EXERCICE PROPOSÉ A →
Transformez en tableau Markdown les lignes des enregistrements, de la ligne qui contient « You are a GUI » jusqu'à la fin des enregistrements. Utilisez une colonne Rang pour le numéro de ligne et une colonne Contenu pour la ligne, en omettant les lignes vides et en laissant les images de côté.

___ TEXTE FOURNI ___

Publié le 14 janvier 2016 par Neutrinou
L'autre jour, je veux commander des fenêtres d'une marque donnée dans un grand magasin de matériaux. Le charmant jeune homme qui nous sert regarde dans ses tableaux de bord :- Non, je suis désolé, il n'y en a plus.- Mais alors, quand y en aura-t-il ?Il se tortille :- Je ne sais pas. Peut-être jamais.Je lui demande de téléphoner à l'usine, au distributeur. - Non, ce n'est pas possible.C'est vrai qu'on est samedi. Je comprends à ses dires que la situation est désespérée. D'autant qu'il me recommande de me rabattre sur une autre marque - qui ne fait pas du tout les mêmes produits. Trois jours après, je reviens, on téléphone à l'usine, et je comprends qu'il s'agit d'un des fabricants les plus distribué en Thaïlande, dont le manque de stock et surtout l'absence de suivi auraient été hautement improbable. Le vendeur l'ignorait-il ? Peu vraisemblable.

___ ENREGISTREMENTS À TRAITER ___

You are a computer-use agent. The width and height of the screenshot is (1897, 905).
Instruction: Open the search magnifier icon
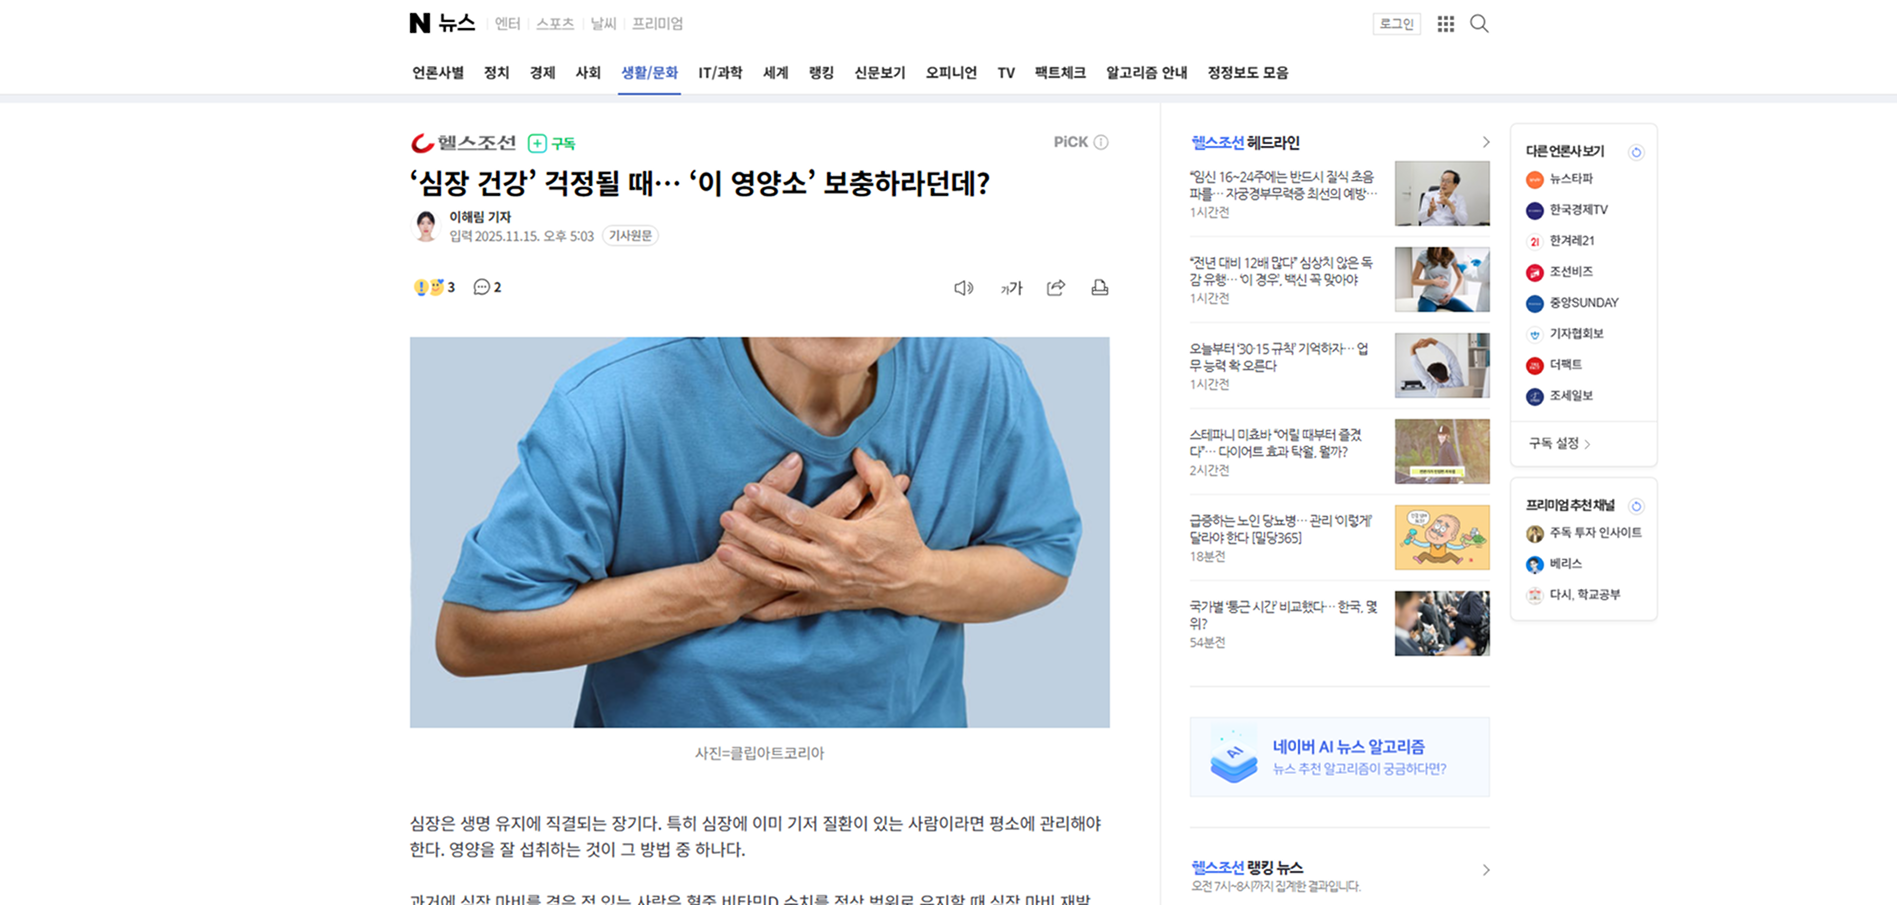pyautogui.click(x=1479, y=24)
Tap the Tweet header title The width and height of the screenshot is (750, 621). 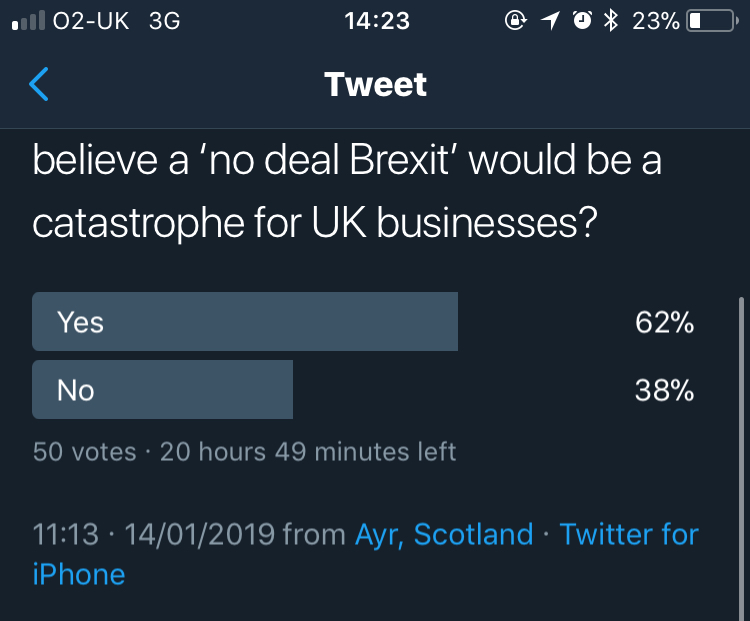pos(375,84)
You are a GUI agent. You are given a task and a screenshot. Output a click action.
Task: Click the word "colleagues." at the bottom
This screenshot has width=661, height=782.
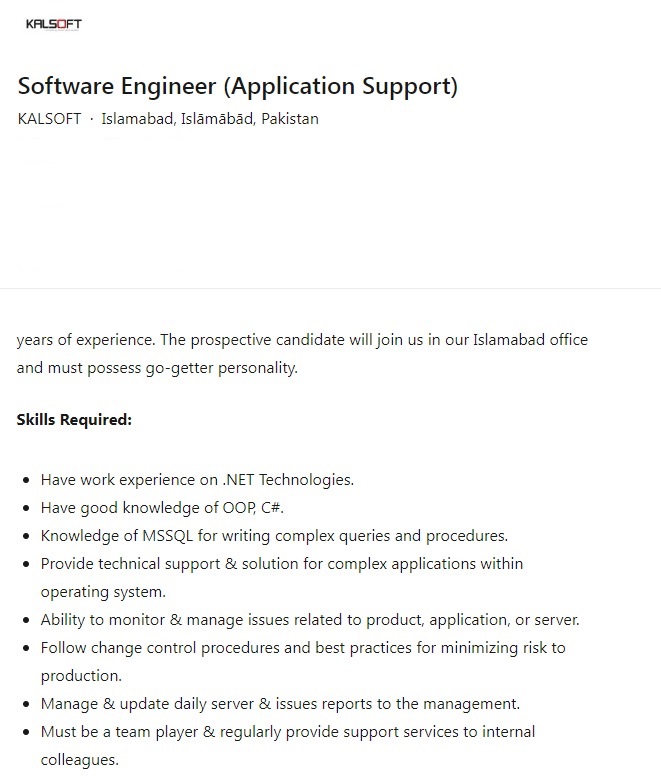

___

EXERCICE PROPOSÉ B →
Recopiez mot pour mot le passage du texte sur la commande de fenêtres, de « Publié le 14 » à « l'ignorait-il ? Peu vraisemblable. ».

RÉPONSE ATTENDUE A →
| Rang | Contenu |
|---|---|
| 1 | You are a GUI agent. You are given a task and a screenshot. Output a click action. |
| 2 | Task: Click the word "colleagues." at the bottom |
| 3 | This screenshot has width=661, height=782. |

RÉPONSE ATTENDUE B →
Publié le 14 janvier 2016 par Neutrinou
L'autre jour, je veux commander des fenêtres d'une marque donnée dans un grand magasin de matériaux. Le charmant jeune homme qui nous sert regarde dans ses tableaux de bord :- Non, je suis désolé, il n'y en a plus.- Mais alors, quand y en aura-t-il ?Il se tortille :- Je ne sais pas. Peut-être jamais.Je lui demande de téléphoner à l'usine, au distributeur. - Non, ce n'est pas possible.C'est vrai qu'on est samedi. Je comprends à ses dires que la situation est désespérée. D'autant qu'il me recommande de me rabattre sur une autre marque - qui ne fait pas du tout les mêmes produits. Trois jours après, je reviens, on téléphone à l'usine, et je comprends qu'il s'agit d'un des fabricants les plus distribué en Thaïlande, dont le manque de stock et surtout l'absence de suivi auraient été hautement improbable. Le vendeur l'ignorait-il ? Peu vraisemblable.